Since the CDC’s initial distribution, states have been reordering more tests through the office’s International Reagent Resource―a long-standing tool that public health labs have relied on. They have also revised testing protocols to use only one sample per person, which boosts the number of people screened.
Yet problems still abound with tests or other materials needed to be able to detect the virus. California Gov. Gavin Newsom said on March 12 that county public health labs can’t use all of the 8,000 test kits the state has because they are missing key components.
In Pennsylvania, state officials weren’t able to begin testing until March 2 because of problems with the CDC’s initial kit, according to Nate Wardle, a spokesperson at its department of health. New York City received two newly manufactured CDC test kits on Feb. 29 and also began performing tests March 2, its health department told KHN.
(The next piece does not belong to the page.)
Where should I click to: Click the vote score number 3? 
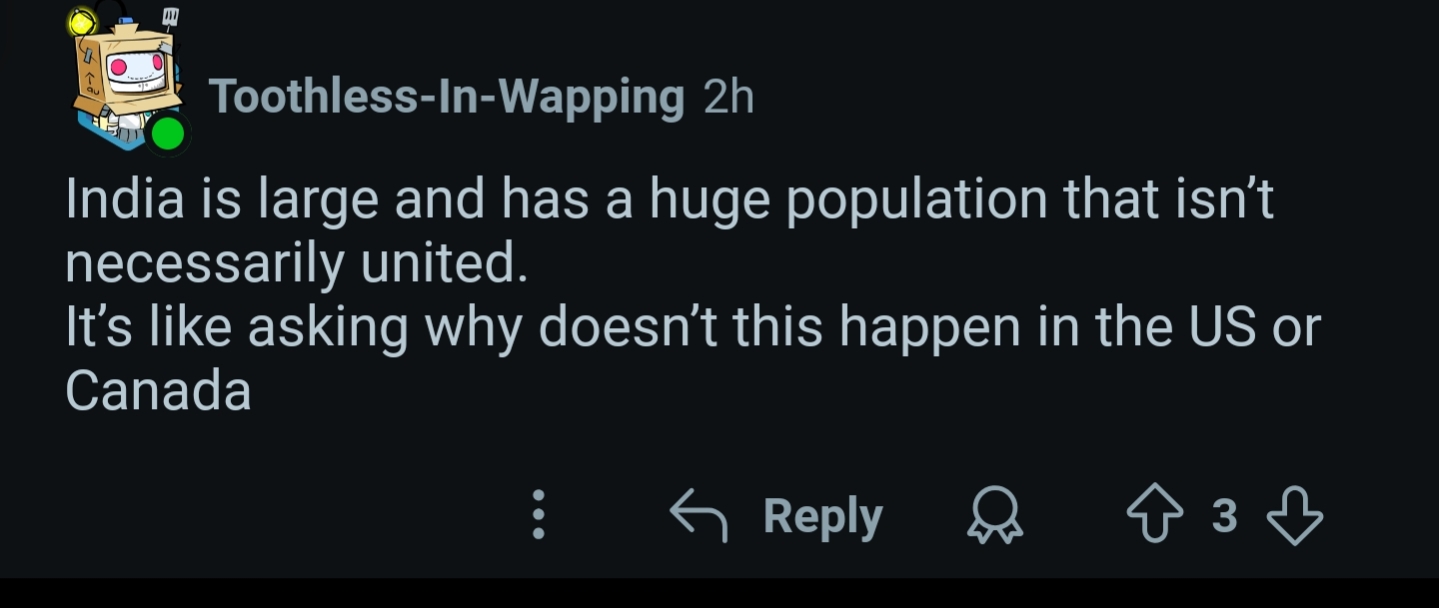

“We are still limited on extraction kits,” Mandy Cohen, the Health and Human Services secretary in North Carolina, said in an interview in mid-March. Officials earlier this month could test only 300 patients because of shortages in the extraction materials needed to register whether the novel coronavirus is present.
In North Dakota, Loralyn Hegland wrote her physician’s practice an email on March 10 with the subject line “dry cough,” wondering if she should come in for testing after learning that was one symptom of COVID-19. The recommendation she got echoes those of countless others across the U.S., saying her risk of being exposed was very low because she hadn’t traveled outside the U.S. and had not come into contact with a person who had been “definitely” diagnosed with the virus.
Hegland, who lives in Fargo, didn’t have a fever but decided to shelter herself, anyway, out of caution.
Would she push to get a test?
“What’s the point?” she said. “You can’t know what you don’t know. It’s just that simple. How else do you explain it to people when you’re not testing?”
KHN Midwest correspondent Lauren Weber in St. Louis contributed to this article.